I still have my moments (and I always will) where I shed tears for the loss of my husband and my children’s dad.  Some of these tears are of sadness and some of gratitude and joy for the precious moments he gave me.  But these tears no longer take me to my knees leaving me in a puddle on the floor.  With time, I have learned to move forward with my wound, not forgetting about it and leaving it behind.  His memory will never be forgotten, it will be cherished.  My wound is part of who I am, however, it does not define who I am.
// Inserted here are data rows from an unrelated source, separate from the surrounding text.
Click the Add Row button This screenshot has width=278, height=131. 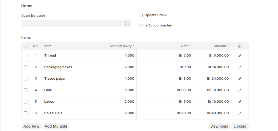click(x=31, y=126)
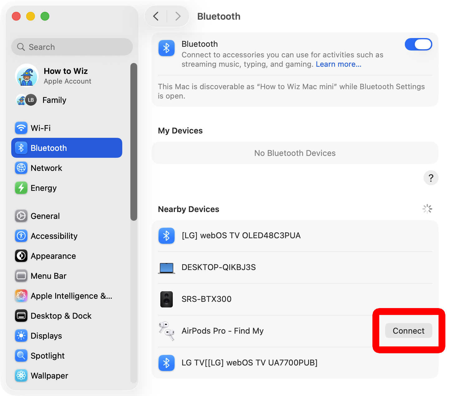This screenshot has height=396, width=451.
Task: Click the Bluetooth icon beside LG webOS TV OLED48C3PUA
Action: [x=167, y=236]
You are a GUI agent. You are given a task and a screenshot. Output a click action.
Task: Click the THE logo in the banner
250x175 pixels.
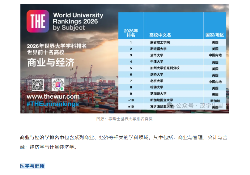tap(37, 21)
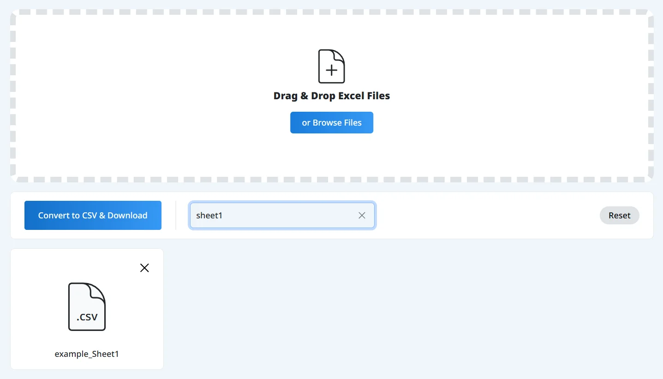Focus the sheet name field containing sheet1
Screen dimensions: 663x379
[x=282, y=216]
I can now see beauty in the life that was waiting for me.  The life that I created out of my struggles and my pain.  I know who I am.  I am a compassionate, strong, independent, capable, creative visionary who loves helping other’s find their own strength and joy in life.  I am a loving and courageous mom.  And I can whole heartedly say “I love me!”

When I see a spider web, I see a metaphor to my life.  In one perspective, it symbolizes being trapped, stuck and struggling in life.  When I look at it in the other perspective, I see beauty in the creation and design of it.  How do you see the web of life?  Do you feel stuck, trapped, and life is a struggle? Or do you see the beauty in the creation and design of it?